President of World Athletics said the testing is ‘a really important way of providing confidence’.
World Athletics is set to introduce mandatory testing for anyone entering female competitions, verifying their biological sex.
The group have insisted it a ‘necessary step’ to protect women’s sport and address the gender eligibility issue.
Two years ago, they banned transgender females from events.
After a World Athletics Council meeting today, President of the governing body, Sebastian Coe, announced that the group would adopt non-invasive cheek swab tests or dry blood tests.
The test only has to be carried out once on an athlete.
Lord Coe called the testing ‘a really important way of providing confidence’.
“This we feel is a really important way of providing confidence and maintaining that absolute focus on the integrity of competition,” he said.
The tests verify whether someone has transitioned to a female after going through male puberty, or if they had differences of sex development that provided testosterone advantages.
Lord Coe added: “The pre-clearance testing will be for athletes to be able to compete in the female category.
“The process is very straightforward frankly, very clear and it’s an important one and we will work on the timelines.
“Neither of these are invasive. They are necessary and they will be done to absolute medical standards.”
This comes after US President Donald Trump declaring there are only two sexes, while calling on sports to ban transgender women from women’s events ahead of the 2028 Los Angeles Olympic Games.
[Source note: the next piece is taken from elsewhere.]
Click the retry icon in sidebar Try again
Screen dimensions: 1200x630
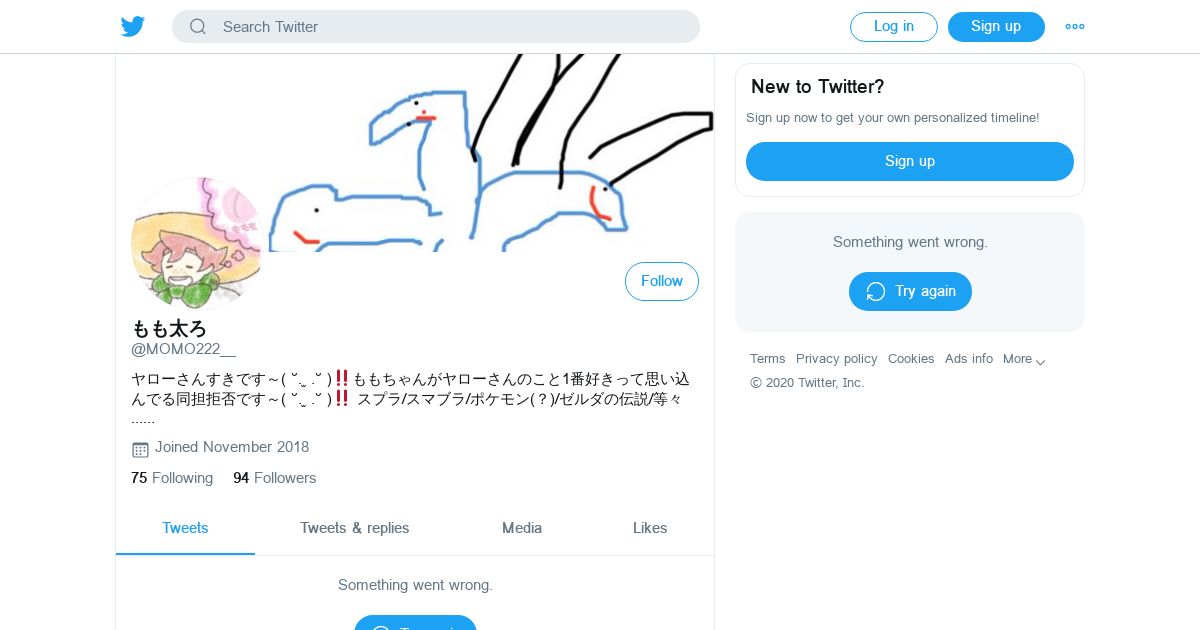876,292
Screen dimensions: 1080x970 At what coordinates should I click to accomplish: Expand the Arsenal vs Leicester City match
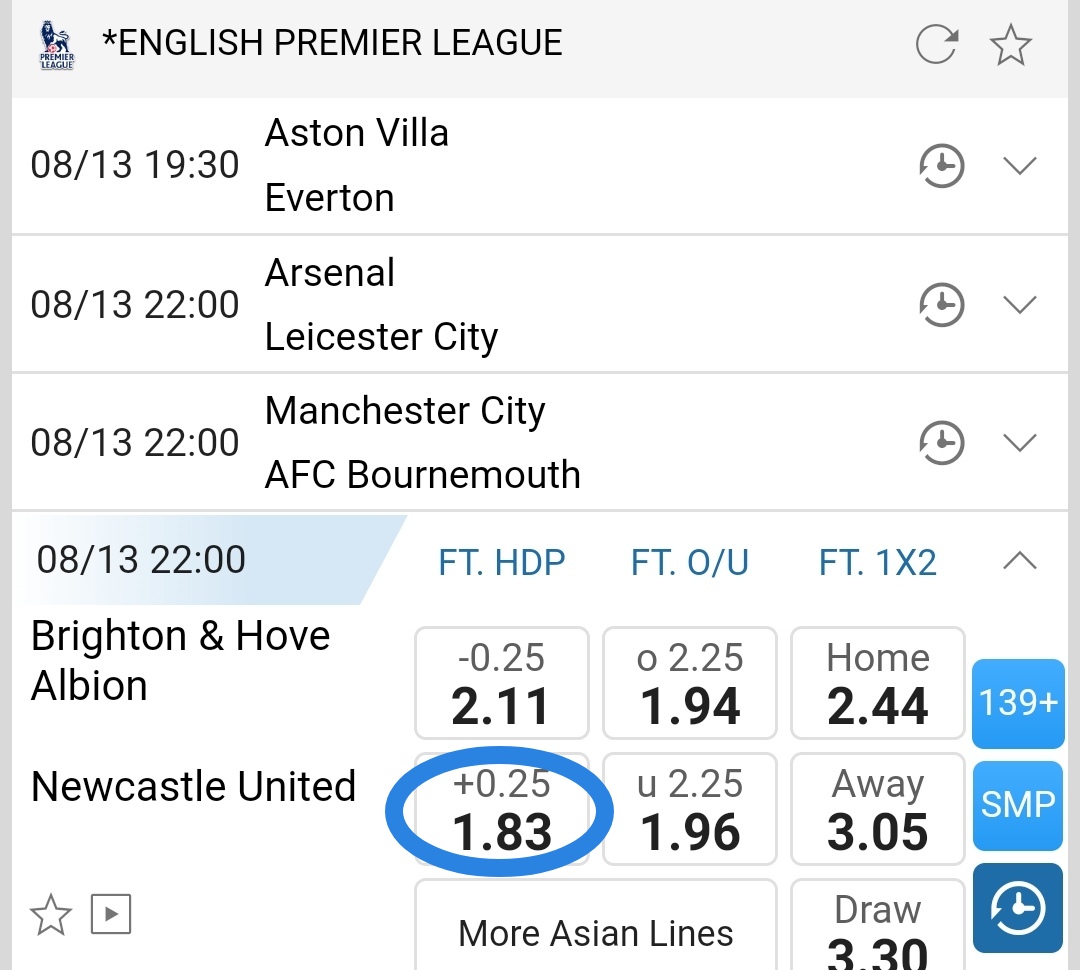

The International Olympic Committee previously called a return to sex testing a ‘bad idea’, but incoming committee President, Kirsty Coventry, has not ruled it out.
Following her election last week, she told Sky News: “This is a conversation that’s happened and the international federations have taken a far greater lead in this conversation.”
“What I was proposing is to bring a group together with the international federations and really understand each sport is slightly different.
“We know in equestrian, sex is really not an issue, but in other sports it is.
“So what I’d like to do again is bring the international federations together and sit down and try and come up with a collective way forward for all of us to move,” she continued.
Providers for the tests are now being sought.